O fazer popular: suas festas, seus ritos, suas expressões e transformações

    Para melhor analisarmos as características e singularidades das danças populares, é necessário que conheçamos o locus em que elas estão inseridas. Julgamos que duas definições são suficientes. Segundo Pacheco (1994), a continuidade dessas manifestações têm sido pela oralidade. Para Bastide, oralidade é toda maneira de pensar, sentir e agir que constitui uma expressão de experiência peculiar da vida de qualquer coletividade humana, integrada numa sociedade. Essa experiência tem sido preservada por meio da tradição oral, por um povo ou grupo populacional. Grande parte dos elementos popular encontra-se retida e acondicionada na memória popular.

     São festas que mantêm entre si similaridades e diferenças construídas e cravadas em ritos originados de costumes que se fixaram no âmago de cada uma das comunidades participantes, possibilitando a compreensão de suas particularidades. Aqui, vamos falar das festas de contextos sagrados e profanos. A diferença entre as festas sagradas e profanas pode parecer imperceptível ou insignificante quando se observa de um modo superficial ou generalizado, porém veremos que essa diferença é visível, primordial e é também, geradora de discussões, a qual deve tratar com suporte metodológico-científico e amparado por conhecimentos da Antropologia.

    É fundamental salientarmos que tanto as festas populares sagradas como as profanas, independente de suas classificações e conceitos, desempenham uma função social, na medida em que seus participantes compartilham elementos em comum de seu simbolismo e sua visão de mundo. Nas festas populares de caráter sagrado, o principal objetivo é a homenagem a uma determinada deidade. Incorremos ao risco, de forma audaciosa, reconhecendo a legitimidade de Caillois, em sua obra O Homem e o Sagrado (1950) e buscando com ele um diálogo, quando diz que essas festas exibem uma espécie de dom de fascinação, além de retratar seu caráter sagrado.

    Torna-se praticamente obrigatórios nos voltarmos mais uma vez a Caillois (1950) com a finalidade de entendermos alguns aspectos da relação entre o sagrado e o profano. Caillois (1950) diz: "O profano tem sempre necessidade do sagrado, é constantemente impelido a apodera-se dele e com avidez e arrisca-se assim a degradá-lo ou a ser ele próprio aniquilado". Conforme Caillois (1950), mesmo que tentássemos delimitar com precisão esses dois mundos, vão seria nosso esforço, pois eles só se definem rigorosamente um pelo outro. O autor prossegue: "Excluem-se e supõem-se.[...]. O sagrado seria uma propriedade estável ou efêmera a certas coisas, a certos seres, a certos espaços, que podem se revestir de um prestígio sem igual aos olhos do indivíduo ou da coletividade". O sagrado é perigoso e de difícil manejo. O problema consiste em saber utilizá-lo. Mesmo que o ser ou o objeto consagrado não sofra modificações na sua aparência, ele é transformado em sua totalidade e, a partir desse momento, infere nas pessoas uma mudança de comportamento em relação a ele. O objeto que foi consagrado poderá suscitar pavor e veneração. Como exemplo pode identificar o significado atribuído a bandeira nos grupos de folia-de-reis.

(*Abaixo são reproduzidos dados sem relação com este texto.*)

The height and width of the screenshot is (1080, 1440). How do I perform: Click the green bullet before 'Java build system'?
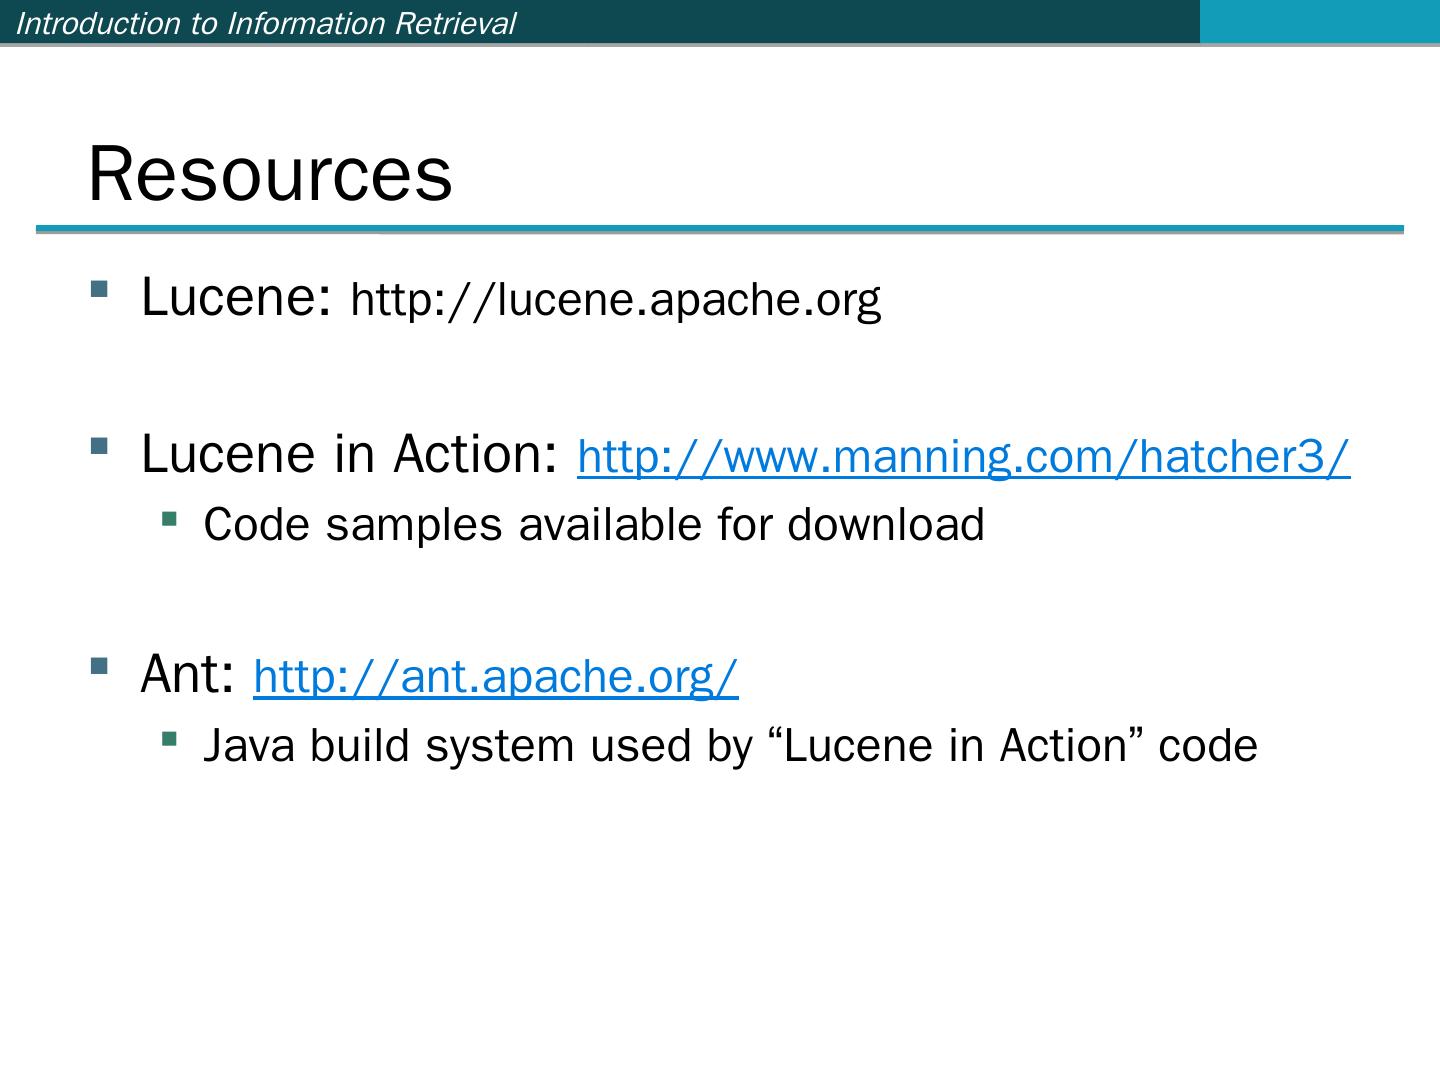(169, 739)
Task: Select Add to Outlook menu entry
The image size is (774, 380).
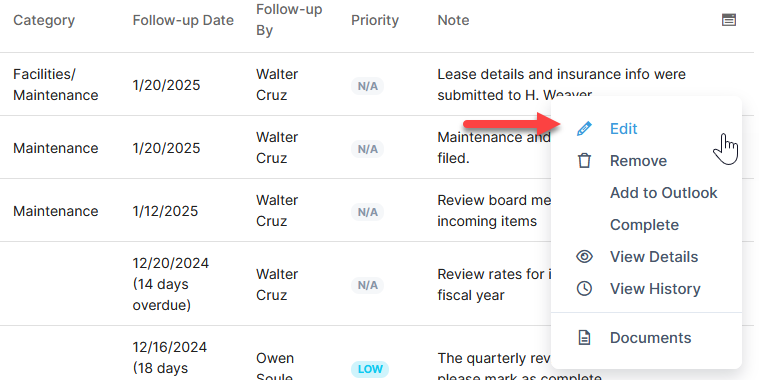Action: click(x=663, y=193)
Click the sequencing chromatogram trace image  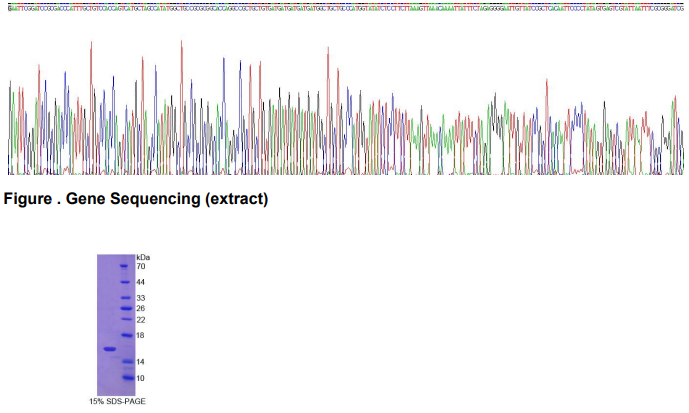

    O sagrado exerce um poder de atração muito forte sobre o profano, originando neste um desejo praticamente incontrolável de apropriação seguido de aniquilação. A assimilação é possível e percebida, porém a extinção é teoricamente utópica. Com base nas palavras de Caillois (1950, p. 22) "[...] ambos são necessários ao desenvolvimento da vida: um como meio onde ela se desdobra, o outro como a fonte inesgotável que a cria, que a mantém, que a renova".

    Se o profano alcançasse êxito em sua tentativa de extermínio ao sagrado, conseqüentemente, constataríamos um duplo extermínio, seria o homicídio do sagrado seguido pelo suicídio do profano. A presença do profano nas festas poderia extinguir o sagrado, portanto torna-se necessário o sagrado incorporar-se a ele para evitar uma ação de destruição por parte das forças profanas. Essa junção acaba promovendo um ponto de equilíbrio sincronizado, capaz de "neutralizar" a capacidade destrutiva do profano.

    No profano, o sagrado está latente, no entanto, nesse festejo, não é ele que prevalece; predomina o espírito lúdico, visa mais ao divertimento que a qualquer outro objetivo. Mas são semelhantes seus componentes, quase idênticos: teatralizações, música e dança combinadas, repletas de tambores e batuques. Pode-se dizer, que é a associação simultânea de teatro, auto e poesia de origens portuguesas, somadas a formas afro-brasileiras e à inspiração indígena.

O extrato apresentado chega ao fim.